Phase angle is the time difference between Shaft speed references (reflecting tape) to the first positive peak in the time waveform.

In the above figure, the maximum displacement will be observed when blade 2 reaches 12 o clock position where the transducer is located. The phase difference between the shaft speed references to maximum displacement (blade 2) is 90 deg. Here, the concept of High spot and displacement are matching. Both measures the angular location of the shaft that moves closer to the transducer.

 What about Velocity and Acceleration?

Maximum velocity by a vertically mounted transducer will be measured when the heavy spot is in equilibrium position (Exactly at the same moment
indicated in the image). Now shaft speed reference is also near tachometer. Hence the Velocity vector phase angle is Zero degree. (This is matching with our theory of Velocity leading displacement by 90 deg.)

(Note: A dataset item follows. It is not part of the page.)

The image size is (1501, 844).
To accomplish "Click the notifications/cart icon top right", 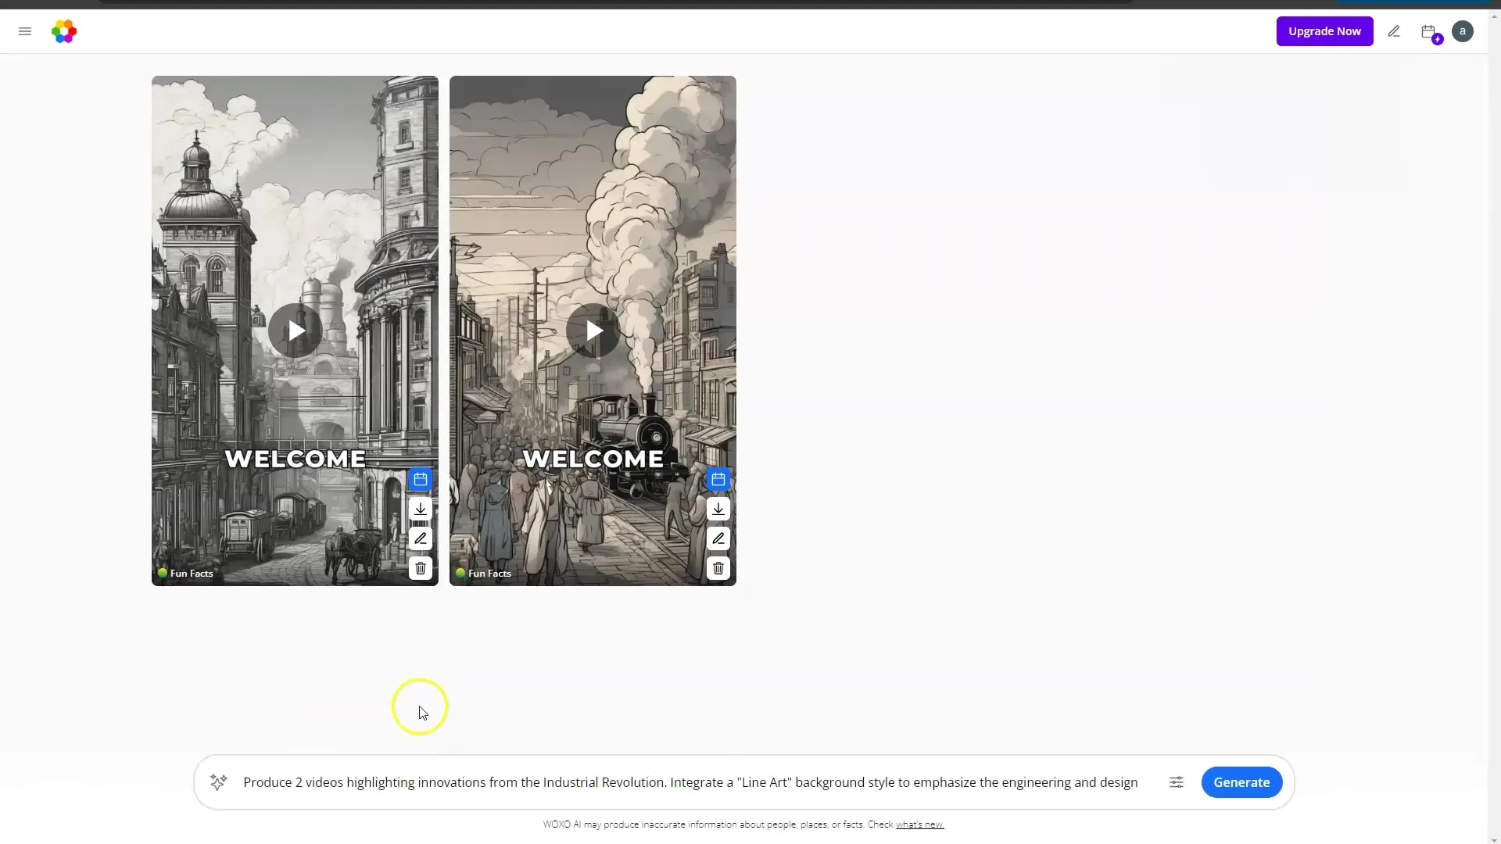I will 1431,31.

Does this mean that the High spot is Zero deg when measured in velocity units? No, because the shaft is not closer to the transducer – It will
reach closer to the transducer after quarter of a cycle – 90 deg – the phase angle of displacement.

Same concept applies to Acceleration as well. The shaft would be having maximum displacement in the negative direction when acceleration is at peak (recall the pendulum concept). The phase angle of acceleration is 270 deg. This can also not be called as High spot as the shaft will be far away from transducer.

In this case, the high spot is at 90 deg and displacement phase angle is also 90 deg. Hence, Displacement is naturally known for direct
indication of High spot. The relationship remains same at and above critical speed as well.

Hence the phase angle of Displacement is a true measure of High spot in the rotor. The angular location indicated by displacement (90 deg in this case) will exactly mark the high spot on the rotor when both Vibration and Tachometer are in same location. If the vibration sensor and tachometer are in different angular location, then the angular location of vibration transducer with respect to tachometer should be added to the measured phase angle of displacement to locate the High spot.